Kendimi alıkoyamıyordum, hiçbir yanlışın değişmediğini düşünemekten.

Dünyanın bize öğretildiğin farklı olduğunu sezmeye başladığım günlerin birindeydim, birisine tüm dertlerimi anlatmaya başladığımda. Tavsiye istemiyordum, yorum duymak da... Tek istediğim birinin beni dinlemesi idi.
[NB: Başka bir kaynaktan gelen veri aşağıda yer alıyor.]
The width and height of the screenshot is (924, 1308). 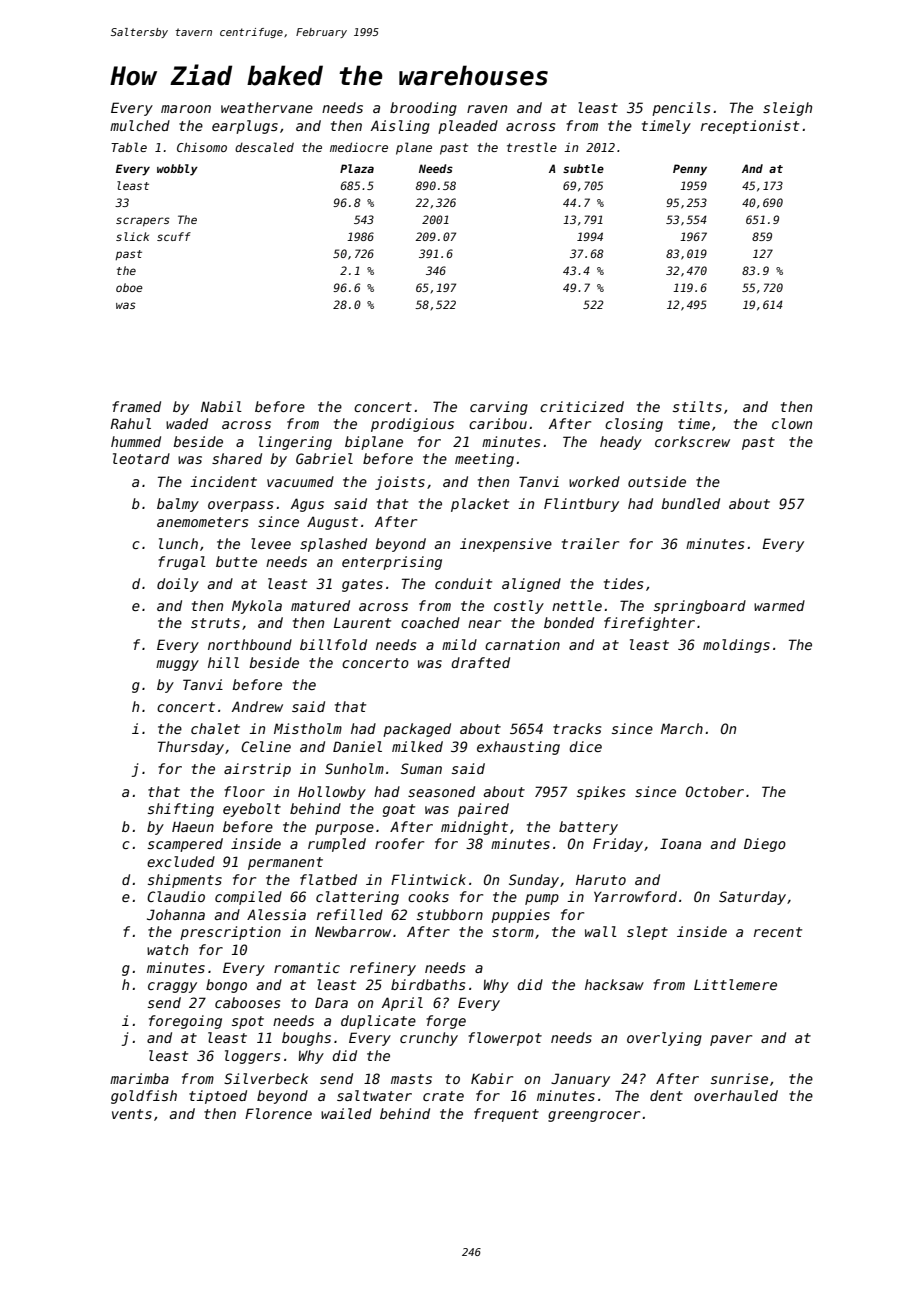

Ben konuştum, konuştukça tüm dertlerimi döktüm. Dünyanın bana öğretildiğinden farklı olduğunu anlamamın üzerine bir şey daha eklenmişti; dünya bana yaşatılandan da daha başkaymış. Benim bir dünyam varmış, herkesinkinden başka, bambaşka. Aslında herkesin düyası başkaymış da benimki daha bi değişikmiş. Ve bunu izah etmesi oldukça zor imiş. 
Anlattıkça, düşünmüşüm. Düşündükçe, düşmüşüm. Bir şeyler değişecek diye beklerken, bir de bakmışım ki, her şey aynı. Yalnız başıma canlı sokaklarda yürürken, kentin insanlarını izlerken, dış dünyanın uğultusunu kulaklarımda duyarken kararan bir günde...
Kendimi alıkoyamıyordum, hiçbir yanlışın değişmediğini düşünmekten.